The covering factor of the torus might play an important role. Some torus models predict how Seyfert 1s and Seyfert 2s can obtain different covering factors from a luminosity- and accretion rate- dependence of the torus covering factor, something supported by studies in the x-ray of AGN. The models also suggest an accretion-rate dependence of the broad-line region and provide a natural evolution from more active engines in Seyfert 1s to more "dead" Seyfert 2s and can explain the observed break-down of the unified model at low luminosities and the evolution of the broad-line region.
While studies of single AGN show important deviations from the expectations of the unified model, results from statistical tests have been contradictory. The most important short-coming of statistical tests by direct comparisons of statistical samples of Seyfert 1s and Seyfert 2s is the introduction of selection biases due to anisotropic selection criteria.
Studying neighbour galaxies rather than the AGN themselves first suggested the numbers of neighbours were larger for Seyfert 2s than for Seyfert 1s, in contradiction with the Unified Model. Today, having overcome the previous limitations of small sample sizes and anisotropic selection, studies of neighbours of hundreds to thousands of AGN have shown that the neighbours of Seyfert 2s are intrinsically dustier and more star-forming than Seyfert 1s and a connection between AGN type, host galaxy morphology and collision history. Moreover, angular clustering studies of the two AGN types confirm that they reside in different environments and show that they reside within dark matter halos of different masses. The AGN environment studies are in line with evolution-based unification models where Seyfert 2s transform into Seyfert 1s during merger, supporting earlier models of merger-driven activation of Seyfert 1 nuclei.

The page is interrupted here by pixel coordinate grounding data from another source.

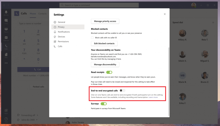Viewport: 220px width, 126px height.
Task: Click the Help icon at bottom left
Action: (6, 119)
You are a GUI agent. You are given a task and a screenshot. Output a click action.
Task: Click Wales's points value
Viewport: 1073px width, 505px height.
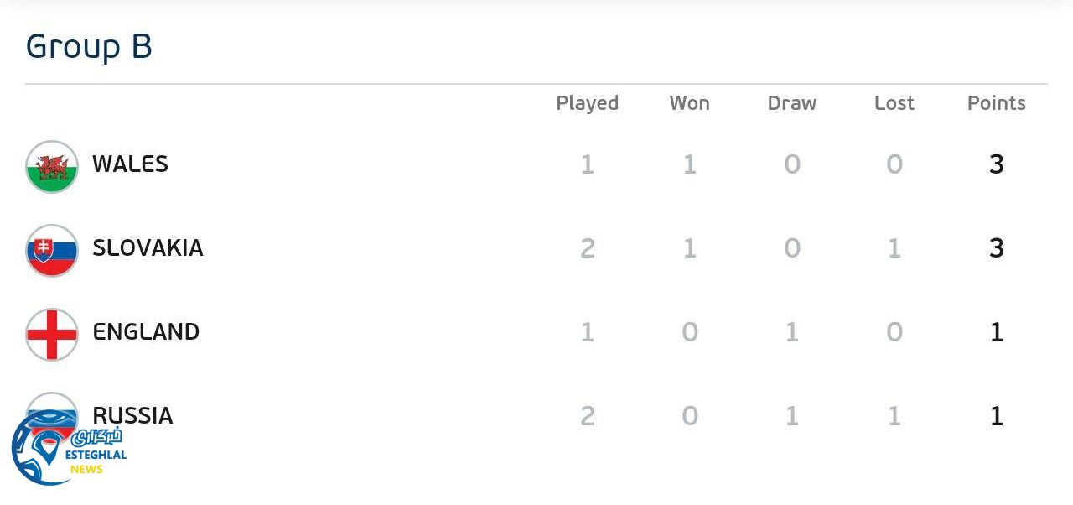(x=996, y=164)
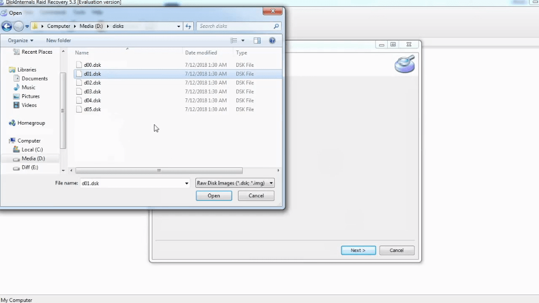Viewport: 539px width, 303px height.
Task: Expand the file type filter dropdown
Action: tap(271, 183)
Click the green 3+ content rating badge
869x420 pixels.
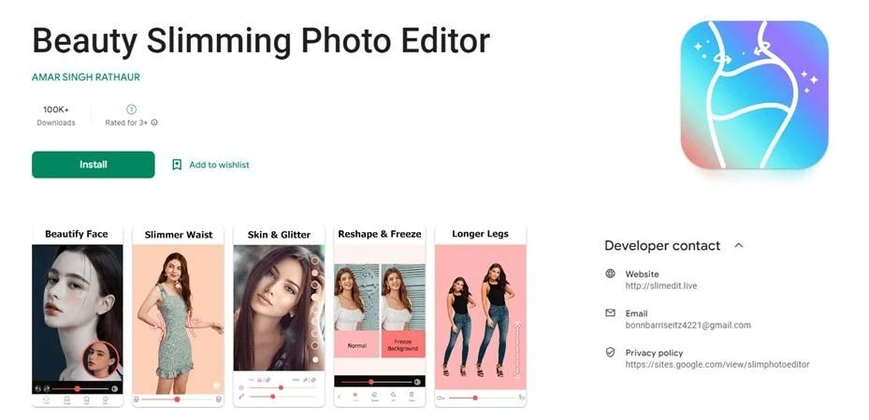[131, 109]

While controversy about the soundness of each individual study still prevails, they all agree on that the simplest viewing-angle based models of AGN Unification are incomplete. Seyfert-1 and Seyfert-2 seem to differ in star formation and AGN engine power.
While it still might be valid that an obscured Seyfert 1 can appear as a Seyfert 2, not all Seyfert 2s must host an obscured Seyfert 1. Understanding whether it is the same engine driving all Seyfert 2s, the connection to radio-loud AGN, the mechanisms of the variability of some AGN that vary between the two types at very short time scales, and the connection of the AGN type to small- and large-scale environment remain important issues to incorporate into any unified model of active galactic nuclei.
For a long time, active galaxies held all the records for the highest-redshift objects known either in the optical or the radio spectrum, because of their high luminosity. They still have a role to play in studies of the early universe, but it is now recognised that an AGN gives a highly biased picture of the "typical" high-redshift galaxy.
Most luminous classes of AGN (radio-loud and radio-quiet) seem to have been much more numerous in the early universe. This suggests that massive black holes formed early on and that the conditions for the formation of luminous AGN were more common in the early universe, such as a much higher availability of cold gas near the centre of galaxies than at present. It also implies that many objects that were once luminous quasars are now much less luminous, or entirely quiescent. The evolution of the low-luminosity AGN population is much less well understood due to the difficulty of observing these objects at high redshifts.